What is required |
Copy the data. Keep every character as given.

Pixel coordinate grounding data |

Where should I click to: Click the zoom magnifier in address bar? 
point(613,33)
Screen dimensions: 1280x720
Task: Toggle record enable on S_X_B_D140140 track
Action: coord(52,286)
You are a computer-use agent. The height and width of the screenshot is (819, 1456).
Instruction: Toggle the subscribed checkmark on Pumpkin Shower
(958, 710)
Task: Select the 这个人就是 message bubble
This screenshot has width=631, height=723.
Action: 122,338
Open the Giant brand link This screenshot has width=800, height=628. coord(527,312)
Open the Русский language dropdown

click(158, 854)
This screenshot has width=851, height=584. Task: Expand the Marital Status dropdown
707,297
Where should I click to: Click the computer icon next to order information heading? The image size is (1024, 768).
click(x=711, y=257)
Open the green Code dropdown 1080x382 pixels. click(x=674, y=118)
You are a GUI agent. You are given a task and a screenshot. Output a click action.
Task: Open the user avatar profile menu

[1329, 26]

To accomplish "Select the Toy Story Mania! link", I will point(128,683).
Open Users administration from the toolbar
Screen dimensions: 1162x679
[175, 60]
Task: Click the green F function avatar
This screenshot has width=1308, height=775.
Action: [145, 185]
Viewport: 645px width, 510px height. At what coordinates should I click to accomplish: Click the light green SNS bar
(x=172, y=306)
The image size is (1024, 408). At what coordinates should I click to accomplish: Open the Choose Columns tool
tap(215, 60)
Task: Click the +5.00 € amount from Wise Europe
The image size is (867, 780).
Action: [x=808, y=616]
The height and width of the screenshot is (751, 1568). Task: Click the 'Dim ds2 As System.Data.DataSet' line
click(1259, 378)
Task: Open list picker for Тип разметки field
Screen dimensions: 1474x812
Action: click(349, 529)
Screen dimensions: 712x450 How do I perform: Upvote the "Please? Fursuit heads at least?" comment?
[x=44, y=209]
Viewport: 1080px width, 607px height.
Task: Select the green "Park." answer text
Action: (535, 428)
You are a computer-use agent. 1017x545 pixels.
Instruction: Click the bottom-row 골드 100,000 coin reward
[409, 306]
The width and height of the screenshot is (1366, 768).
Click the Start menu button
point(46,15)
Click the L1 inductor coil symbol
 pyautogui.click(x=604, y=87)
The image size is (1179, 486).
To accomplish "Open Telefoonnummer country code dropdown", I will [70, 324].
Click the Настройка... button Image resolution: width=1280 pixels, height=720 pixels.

Task response |
Where should I click to: Click the zoom magnifier in address bar? 
point(613,33)
Screen dimensions: 1280x720
Task: Toggle record enable on S_X_B_D140140 track
Action: coord(52,286)
You are a computer-use agent. The height and width of the screenshot is (819, 1456).
Instruction: Toggle the subscribed checkmark on Pumpkin Shower
(958, 710)
Task: Select the 这个人就是 message bubble
This screenshot has width=631, height=723.
Action: 122,338
Open the Giant brand link This screenshot has width=800, height=628. coord(527,312)
Open the Русский language dropdown

click(158, 854)
This screenshot has width=851, height=584. Task: Expand the Marital Status dropdown
707,297
Where should I click to: Click the computer icon next to order information heading? The image size is (1024, 768).
click(x=711, y=257)
Open the green Code dropdown 1080x382 pixels. click(x=674, y=118)
You are a GUI agent. You are given a task and a screenshot. Output a click action.
Task: Open the user avatar profile menu

[1329, 26]

To accomplish "Select the Toy Story Mania! link", I will point(128,683).
Open Users administration from the toolbar
Screen dimensions: 1162x679
[175, 60]
Task: Click the green F function avatar
This screenshot has width=1308, height=775.
Action: [145, 185]
Viewport: 645px width, 510px height. At what coordinates should I click to accomplish: Click the light green SNS bar
(x=172, y=306)
The image size is (1024, 408). At what coordinates should I click to accomplish: Open the Choose Columns tool
tap(215, 60)
Task: Click the +5.00 € amount from Wise Europe
The image size is (867, 780).
Action: [x=808, y=616]
The height and width of the screenshot is (751, 1568). Task: Click the 'Dim ds2 As System.Data.DataSet' line
click(1259, 378)
Task: Open list picker for Тип разметки field
Screen dimensions: 1474x812
Action: click(349, 529)
Screen dimensions: 712x450 How do I perform: Upvote the "Please? Fursuit heads at least?" comment?
[x=44, y=209]
Viewport: 1080px width, 607px height.
Task: Select the green "Park." answer text
Action: (535, 428)
You are a computer-use agent. 1017x545 pixels.
Instruction: Click the bottom-row 골드 100,000 coin reward
[409, 306]
The width and height of the screenshot is (1366, 768).
Click the Start menu button
point(46,15)
Click the L1 inductor coil symbol
 pyautogui.click(x=604, y=87)
The image size is (1179, 486).
To accomplish "Open Telefoonnummer country code dropdown", I will [70, 324].
Click the Настройка... button Image resolution: width=1280 pixels, height=720 pixels.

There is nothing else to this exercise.